“No no no, it has to be a massive crowd scene with everyone you’ve ever drawn, and the apatosaurus floating in the background, the owl slug wrapped around a lampost, and Jillysauce, you need Jillysauce–”
“Yeah I can’t really do any of that.”
That’s right, it’s been one year.
It really shows how little I expected to come of this that I started Radio Trees on 9/11. Bit awkward, isn’t it? (My condolences to those who died on 9/11 and their families.)
It’s also just after the weekend on which I had my biggest exhibit yet. Probably the first one you could actually call an exhibit at all. So.
Well. I just really don’t know what to say. I’ve been trying to come up with something meaningful for this post, but I got nothing.
This weekend, while I was watching over my exhibit at Art Hop, some friends came by to visit me, and we raised a toast (a crushed, mostly empty water bottle one of them was holding) to the hope that one day, these will be humble beginnings. That’s really it, I guess. I hope they are. And I wouldn’t have a year ago. Art just didn’t matter nearly as much to me back then, I didn’t have enough faith in myself to let it.
So that’s pretty good.
Thank you to everyone who’s stuck around. I know I’m nowhere yet, but just you wait.
This was done completely differently than anything else I’ve ever drawn. (Warning: this is where I stop being quirky and interesting.) See, I’ve been using the same image editing program, GIMP, which is incredible and possibly my best inanimate friend, for three years, and yet I haven’t exactly experimented much with it. I edit all my drawings the same way: mess with the contrast, using the dodge/burn tool, to darken up the lines (giving everything a dark glow made of originally-less-noticeable smudges from my greasy fingers), then go over each character and object with the paintbrush in color mode, because I can’t be bothered to color inside the lines. (Color mode adjusts the hue without affecting the value, meaning nice, black lines stay black, and you get that awful, shoddy, sketchy texture that I’m famous for.)
In short, I am a hack.
But this time, I actually tried new things. Stumble Upon had been making me feel bad about myself with all this gorgeous Photoshop art, and this was the perfect opportunity to defend my honor, since I really didn’t feel like shading it, anyway. Next, I decided to line it manually, and in color, because, why not? And while I was at it, why not try using layers, with which I had absolutely no experience, and which changes basically everything about the process of editing? I don’t really remember much after that, except that the next few hours were filled with evil cackling, Amanda Palmer, and repeated involuntary marriage proposals to a collection of beautiful, beautiful pixels, which you see before you now. So, yeah, I’ll probably do some more work with this style.
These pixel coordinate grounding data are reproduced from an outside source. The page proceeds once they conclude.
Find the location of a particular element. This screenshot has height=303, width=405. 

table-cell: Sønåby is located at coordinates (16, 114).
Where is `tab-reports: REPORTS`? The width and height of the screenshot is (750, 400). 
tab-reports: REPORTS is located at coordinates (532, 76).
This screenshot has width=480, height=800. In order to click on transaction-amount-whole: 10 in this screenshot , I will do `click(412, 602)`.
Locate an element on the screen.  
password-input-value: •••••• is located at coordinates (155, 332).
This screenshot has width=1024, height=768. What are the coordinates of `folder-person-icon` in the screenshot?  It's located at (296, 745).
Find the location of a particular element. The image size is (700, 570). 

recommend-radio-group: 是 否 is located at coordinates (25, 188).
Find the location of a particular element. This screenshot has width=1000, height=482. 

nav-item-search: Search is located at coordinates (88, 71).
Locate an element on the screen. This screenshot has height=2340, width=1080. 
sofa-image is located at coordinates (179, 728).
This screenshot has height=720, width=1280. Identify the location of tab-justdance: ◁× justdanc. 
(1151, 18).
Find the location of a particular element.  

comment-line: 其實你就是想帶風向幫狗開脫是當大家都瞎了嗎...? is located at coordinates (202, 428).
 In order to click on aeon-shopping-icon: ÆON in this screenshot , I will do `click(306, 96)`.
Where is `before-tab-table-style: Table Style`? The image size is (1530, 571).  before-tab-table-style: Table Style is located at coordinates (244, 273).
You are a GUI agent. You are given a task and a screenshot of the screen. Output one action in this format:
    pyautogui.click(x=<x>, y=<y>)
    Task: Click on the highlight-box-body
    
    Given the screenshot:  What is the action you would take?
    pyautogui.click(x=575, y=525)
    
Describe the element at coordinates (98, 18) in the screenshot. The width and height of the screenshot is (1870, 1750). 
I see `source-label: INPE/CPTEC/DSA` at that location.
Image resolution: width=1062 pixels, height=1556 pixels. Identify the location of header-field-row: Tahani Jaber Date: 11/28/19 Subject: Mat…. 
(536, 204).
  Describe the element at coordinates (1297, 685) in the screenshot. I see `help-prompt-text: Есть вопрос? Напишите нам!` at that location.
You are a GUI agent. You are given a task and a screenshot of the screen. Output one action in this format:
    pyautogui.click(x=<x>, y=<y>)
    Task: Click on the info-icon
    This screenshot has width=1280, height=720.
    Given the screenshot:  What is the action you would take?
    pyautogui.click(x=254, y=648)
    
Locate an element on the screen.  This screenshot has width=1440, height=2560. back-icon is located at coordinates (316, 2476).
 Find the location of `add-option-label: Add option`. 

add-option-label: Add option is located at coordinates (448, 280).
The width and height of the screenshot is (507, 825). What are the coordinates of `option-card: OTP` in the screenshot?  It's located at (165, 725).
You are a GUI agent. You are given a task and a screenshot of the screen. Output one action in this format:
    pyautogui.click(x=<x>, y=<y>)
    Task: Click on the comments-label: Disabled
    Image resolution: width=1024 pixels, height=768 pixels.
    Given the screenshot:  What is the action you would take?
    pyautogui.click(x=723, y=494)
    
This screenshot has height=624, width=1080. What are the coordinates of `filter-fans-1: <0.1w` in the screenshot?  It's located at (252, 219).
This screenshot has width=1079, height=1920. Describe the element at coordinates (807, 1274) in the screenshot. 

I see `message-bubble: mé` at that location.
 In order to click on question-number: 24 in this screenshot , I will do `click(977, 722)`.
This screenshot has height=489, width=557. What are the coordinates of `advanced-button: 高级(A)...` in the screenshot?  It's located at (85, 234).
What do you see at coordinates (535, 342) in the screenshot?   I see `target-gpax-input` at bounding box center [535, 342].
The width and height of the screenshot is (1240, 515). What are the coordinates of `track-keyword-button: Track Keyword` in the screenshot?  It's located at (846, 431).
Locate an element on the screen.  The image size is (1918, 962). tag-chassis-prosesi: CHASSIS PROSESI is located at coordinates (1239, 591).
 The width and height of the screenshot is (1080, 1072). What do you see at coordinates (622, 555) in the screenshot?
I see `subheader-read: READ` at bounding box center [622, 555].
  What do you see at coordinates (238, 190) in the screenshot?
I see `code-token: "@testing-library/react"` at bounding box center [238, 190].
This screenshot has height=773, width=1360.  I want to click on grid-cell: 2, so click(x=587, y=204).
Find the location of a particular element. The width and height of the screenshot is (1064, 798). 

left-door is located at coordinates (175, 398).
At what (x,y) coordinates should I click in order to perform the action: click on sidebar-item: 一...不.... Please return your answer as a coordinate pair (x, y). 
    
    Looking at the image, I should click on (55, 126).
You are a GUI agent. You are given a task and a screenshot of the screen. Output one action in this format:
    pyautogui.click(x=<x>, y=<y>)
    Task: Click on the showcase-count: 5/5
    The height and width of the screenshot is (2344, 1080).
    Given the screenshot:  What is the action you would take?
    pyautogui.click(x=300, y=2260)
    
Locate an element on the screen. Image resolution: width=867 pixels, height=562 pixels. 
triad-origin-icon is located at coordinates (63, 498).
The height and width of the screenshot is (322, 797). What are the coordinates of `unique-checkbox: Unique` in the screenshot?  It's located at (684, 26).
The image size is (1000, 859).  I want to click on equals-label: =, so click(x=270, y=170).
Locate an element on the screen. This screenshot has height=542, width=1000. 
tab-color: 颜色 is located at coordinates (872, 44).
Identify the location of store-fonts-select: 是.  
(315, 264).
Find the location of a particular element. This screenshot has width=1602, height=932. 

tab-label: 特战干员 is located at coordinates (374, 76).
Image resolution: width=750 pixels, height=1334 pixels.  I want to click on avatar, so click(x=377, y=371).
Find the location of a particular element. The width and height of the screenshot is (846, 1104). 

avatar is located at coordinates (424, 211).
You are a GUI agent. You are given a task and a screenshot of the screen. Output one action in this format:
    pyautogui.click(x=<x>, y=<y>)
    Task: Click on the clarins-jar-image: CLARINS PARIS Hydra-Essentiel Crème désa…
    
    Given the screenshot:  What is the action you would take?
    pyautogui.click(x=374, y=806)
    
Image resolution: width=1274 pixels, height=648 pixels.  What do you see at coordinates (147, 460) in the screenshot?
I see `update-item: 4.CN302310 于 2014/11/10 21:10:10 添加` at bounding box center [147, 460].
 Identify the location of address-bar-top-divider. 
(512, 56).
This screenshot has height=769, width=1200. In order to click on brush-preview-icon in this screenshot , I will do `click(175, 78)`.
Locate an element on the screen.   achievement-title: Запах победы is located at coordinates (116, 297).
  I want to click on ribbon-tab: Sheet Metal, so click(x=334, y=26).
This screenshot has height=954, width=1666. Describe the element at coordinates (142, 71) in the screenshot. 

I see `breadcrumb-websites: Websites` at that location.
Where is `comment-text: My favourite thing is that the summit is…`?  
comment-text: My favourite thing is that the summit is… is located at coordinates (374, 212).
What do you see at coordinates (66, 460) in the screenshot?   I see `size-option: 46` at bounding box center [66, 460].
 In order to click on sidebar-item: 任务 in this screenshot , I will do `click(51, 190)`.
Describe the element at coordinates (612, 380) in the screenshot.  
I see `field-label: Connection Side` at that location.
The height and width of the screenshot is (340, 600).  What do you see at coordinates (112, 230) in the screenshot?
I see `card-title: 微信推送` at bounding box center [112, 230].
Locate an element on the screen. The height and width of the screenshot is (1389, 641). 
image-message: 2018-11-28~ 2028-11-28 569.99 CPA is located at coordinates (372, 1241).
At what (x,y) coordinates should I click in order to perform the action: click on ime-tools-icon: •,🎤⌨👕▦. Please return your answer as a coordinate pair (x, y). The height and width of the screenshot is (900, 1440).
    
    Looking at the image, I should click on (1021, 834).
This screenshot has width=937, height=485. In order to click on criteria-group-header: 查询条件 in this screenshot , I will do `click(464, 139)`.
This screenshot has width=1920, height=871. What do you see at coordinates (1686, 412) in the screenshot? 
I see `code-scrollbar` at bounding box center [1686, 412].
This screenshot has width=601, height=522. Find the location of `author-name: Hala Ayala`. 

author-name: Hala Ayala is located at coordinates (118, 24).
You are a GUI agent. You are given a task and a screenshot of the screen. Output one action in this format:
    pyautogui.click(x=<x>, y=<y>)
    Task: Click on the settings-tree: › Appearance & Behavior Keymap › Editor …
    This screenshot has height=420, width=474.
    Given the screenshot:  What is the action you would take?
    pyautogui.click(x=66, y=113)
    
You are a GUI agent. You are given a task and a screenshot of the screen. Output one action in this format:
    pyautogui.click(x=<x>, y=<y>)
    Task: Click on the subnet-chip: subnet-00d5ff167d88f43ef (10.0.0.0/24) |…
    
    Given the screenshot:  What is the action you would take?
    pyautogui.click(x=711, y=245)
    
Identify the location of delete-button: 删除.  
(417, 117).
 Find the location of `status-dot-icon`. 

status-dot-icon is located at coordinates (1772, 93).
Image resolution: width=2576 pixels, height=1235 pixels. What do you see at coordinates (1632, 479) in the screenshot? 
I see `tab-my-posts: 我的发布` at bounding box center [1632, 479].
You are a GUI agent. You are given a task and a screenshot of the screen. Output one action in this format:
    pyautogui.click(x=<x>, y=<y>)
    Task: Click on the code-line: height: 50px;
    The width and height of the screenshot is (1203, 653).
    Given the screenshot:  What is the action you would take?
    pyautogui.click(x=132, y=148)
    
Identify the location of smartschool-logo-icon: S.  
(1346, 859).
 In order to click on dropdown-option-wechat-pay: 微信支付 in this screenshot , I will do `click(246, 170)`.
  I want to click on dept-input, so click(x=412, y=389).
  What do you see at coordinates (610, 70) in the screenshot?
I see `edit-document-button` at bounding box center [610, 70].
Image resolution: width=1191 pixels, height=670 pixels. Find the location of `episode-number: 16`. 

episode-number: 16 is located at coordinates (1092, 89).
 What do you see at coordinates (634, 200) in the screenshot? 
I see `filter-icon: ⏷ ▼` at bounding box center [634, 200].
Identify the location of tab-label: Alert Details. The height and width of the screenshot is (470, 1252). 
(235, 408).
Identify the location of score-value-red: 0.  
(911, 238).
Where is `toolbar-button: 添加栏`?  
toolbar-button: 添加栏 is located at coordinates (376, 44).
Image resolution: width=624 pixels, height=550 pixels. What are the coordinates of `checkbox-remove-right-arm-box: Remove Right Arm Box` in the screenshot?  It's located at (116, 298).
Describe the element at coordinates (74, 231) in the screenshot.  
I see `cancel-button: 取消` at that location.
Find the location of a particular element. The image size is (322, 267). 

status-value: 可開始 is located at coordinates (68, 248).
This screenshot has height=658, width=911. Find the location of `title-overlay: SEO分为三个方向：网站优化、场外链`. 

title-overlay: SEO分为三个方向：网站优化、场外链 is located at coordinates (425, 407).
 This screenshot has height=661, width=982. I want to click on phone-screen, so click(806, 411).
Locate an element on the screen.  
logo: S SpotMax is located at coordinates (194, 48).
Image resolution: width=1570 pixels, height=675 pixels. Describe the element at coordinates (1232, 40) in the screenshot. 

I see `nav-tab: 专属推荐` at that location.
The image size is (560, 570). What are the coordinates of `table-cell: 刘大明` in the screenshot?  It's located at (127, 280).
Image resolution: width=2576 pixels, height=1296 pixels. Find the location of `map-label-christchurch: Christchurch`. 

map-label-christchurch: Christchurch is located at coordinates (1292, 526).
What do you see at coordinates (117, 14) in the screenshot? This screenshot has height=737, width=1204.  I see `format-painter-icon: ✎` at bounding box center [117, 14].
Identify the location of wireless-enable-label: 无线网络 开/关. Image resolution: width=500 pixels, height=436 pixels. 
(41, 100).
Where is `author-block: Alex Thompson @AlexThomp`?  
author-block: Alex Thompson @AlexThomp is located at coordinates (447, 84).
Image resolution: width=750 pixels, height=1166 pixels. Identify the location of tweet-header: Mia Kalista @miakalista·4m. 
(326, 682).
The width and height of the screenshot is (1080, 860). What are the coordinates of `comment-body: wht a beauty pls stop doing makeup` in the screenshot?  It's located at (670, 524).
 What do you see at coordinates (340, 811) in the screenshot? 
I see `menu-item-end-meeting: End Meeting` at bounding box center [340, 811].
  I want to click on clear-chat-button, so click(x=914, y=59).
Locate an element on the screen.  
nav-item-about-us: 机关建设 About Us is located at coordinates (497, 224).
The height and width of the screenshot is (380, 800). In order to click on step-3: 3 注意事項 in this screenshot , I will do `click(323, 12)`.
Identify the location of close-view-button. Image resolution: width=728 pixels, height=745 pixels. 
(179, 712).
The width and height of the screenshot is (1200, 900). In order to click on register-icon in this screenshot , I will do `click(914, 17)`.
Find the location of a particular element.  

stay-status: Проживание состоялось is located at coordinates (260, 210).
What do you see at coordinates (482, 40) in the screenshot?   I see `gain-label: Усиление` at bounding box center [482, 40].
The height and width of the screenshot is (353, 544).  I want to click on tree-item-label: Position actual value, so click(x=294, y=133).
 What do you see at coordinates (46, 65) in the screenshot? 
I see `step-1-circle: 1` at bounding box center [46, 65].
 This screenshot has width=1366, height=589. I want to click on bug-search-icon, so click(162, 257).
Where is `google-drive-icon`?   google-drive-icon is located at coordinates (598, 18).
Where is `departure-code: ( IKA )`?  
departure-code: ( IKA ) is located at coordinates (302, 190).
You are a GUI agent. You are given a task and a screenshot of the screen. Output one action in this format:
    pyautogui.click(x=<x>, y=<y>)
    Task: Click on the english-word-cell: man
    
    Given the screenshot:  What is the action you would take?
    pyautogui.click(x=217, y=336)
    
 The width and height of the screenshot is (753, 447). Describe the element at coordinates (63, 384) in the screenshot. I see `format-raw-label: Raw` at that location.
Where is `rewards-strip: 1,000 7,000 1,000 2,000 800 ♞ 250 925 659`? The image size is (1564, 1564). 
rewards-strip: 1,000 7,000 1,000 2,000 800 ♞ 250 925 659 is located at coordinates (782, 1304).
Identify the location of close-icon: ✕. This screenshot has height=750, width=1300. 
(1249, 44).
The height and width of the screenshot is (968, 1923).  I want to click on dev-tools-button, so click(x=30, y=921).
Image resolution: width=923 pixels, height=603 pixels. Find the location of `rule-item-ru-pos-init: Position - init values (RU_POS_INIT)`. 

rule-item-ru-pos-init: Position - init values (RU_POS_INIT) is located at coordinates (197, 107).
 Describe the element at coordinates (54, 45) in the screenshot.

Remember Hannah? I’ll tell you a secret: I love Hannah. I love Hannah much more than you’re supposed to love a one-off character from something you drew during a 30 Rock marathon last summer. I love her friendship with Ben, I love her tendency toward both eccentricity and incredulity thereof, and I especially love her weird, pin-straight hair. I love her so much that I was able to draw her face from memory in more detail than it was created with.
Anyway, we’ve been learning a lot about portraiture in my art class, so I wanted to try some of it out, and Hannah seemed like a good candidate.